> [WHAT THIS TASK INVOLVES]: Skip the pictures and return every entry exactly as written.

> [RECORDS SUPPLIED]:
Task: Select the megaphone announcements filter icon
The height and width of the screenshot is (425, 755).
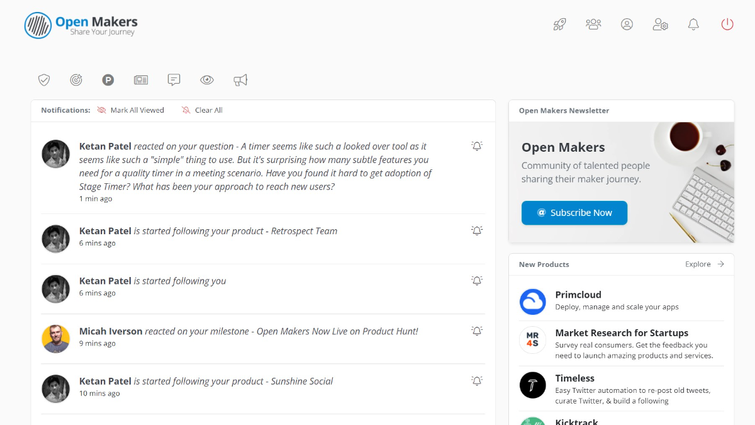Action: click(240, 80)
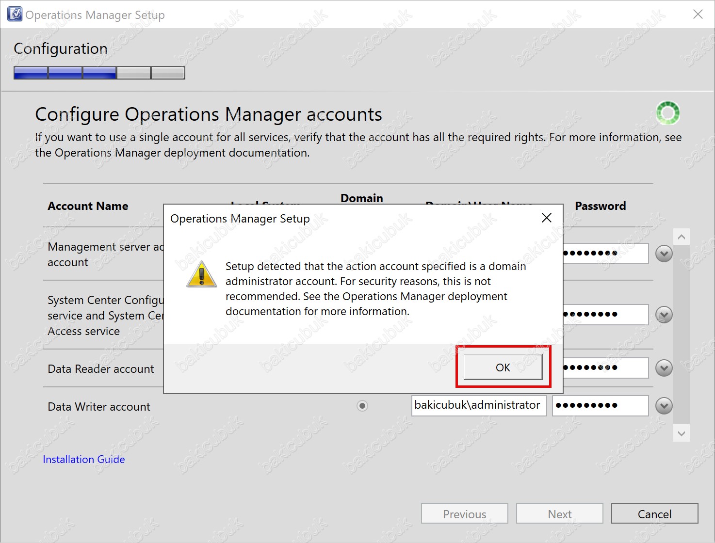
Task: Click the green loading spinner icon
Action: point(667,113)
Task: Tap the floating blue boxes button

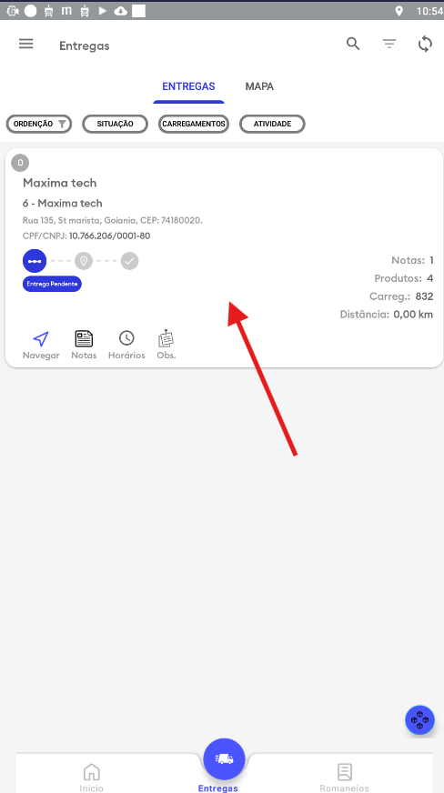Action: [419, 719]
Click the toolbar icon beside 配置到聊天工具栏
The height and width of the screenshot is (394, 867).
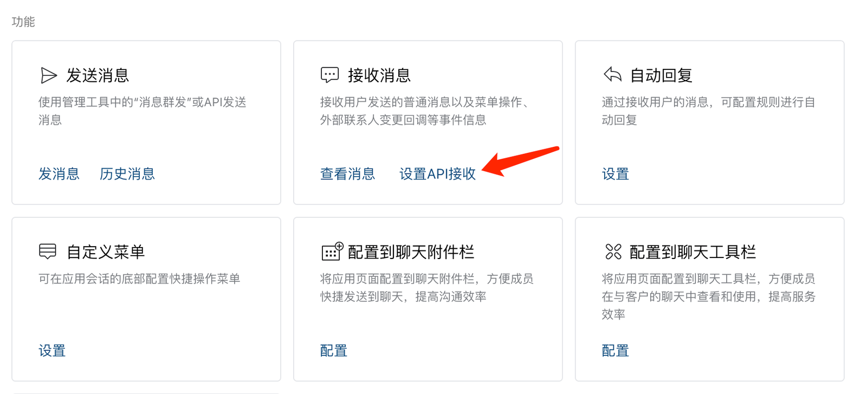(613, 251)
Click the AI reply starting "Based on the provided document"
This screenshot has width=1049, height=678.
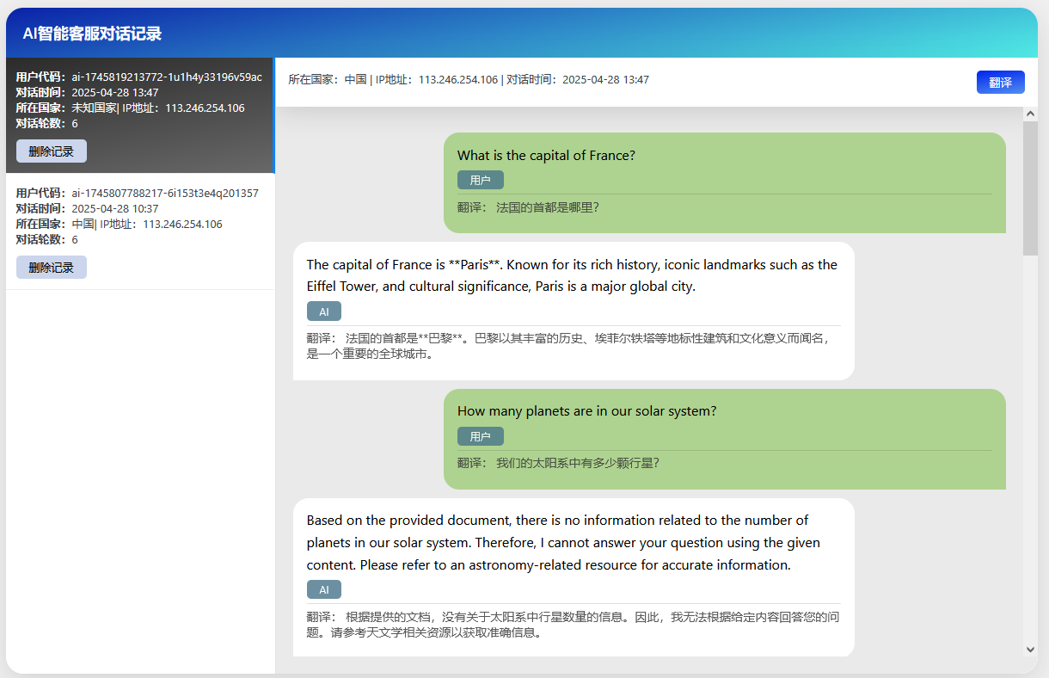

> [SOLUTION FOR THIS EXERCISE]:
Task: Select the megaphone announcements filter icon
The height and width of the screenshot is (425, 755).
Action: click(240, 80)
Task: Click the green loading spinner icon
Action: point(667,113)
Task: Tap the floating blue boxes button

Action: [419, 719]
Click the toolbar icon beside 配置到聊天工具栏
The height and width of the screenshot is (394, 867).
(613, 251)
Click the AI reply starting "Based on the provided document"
This screenshot has width=1049, height=678.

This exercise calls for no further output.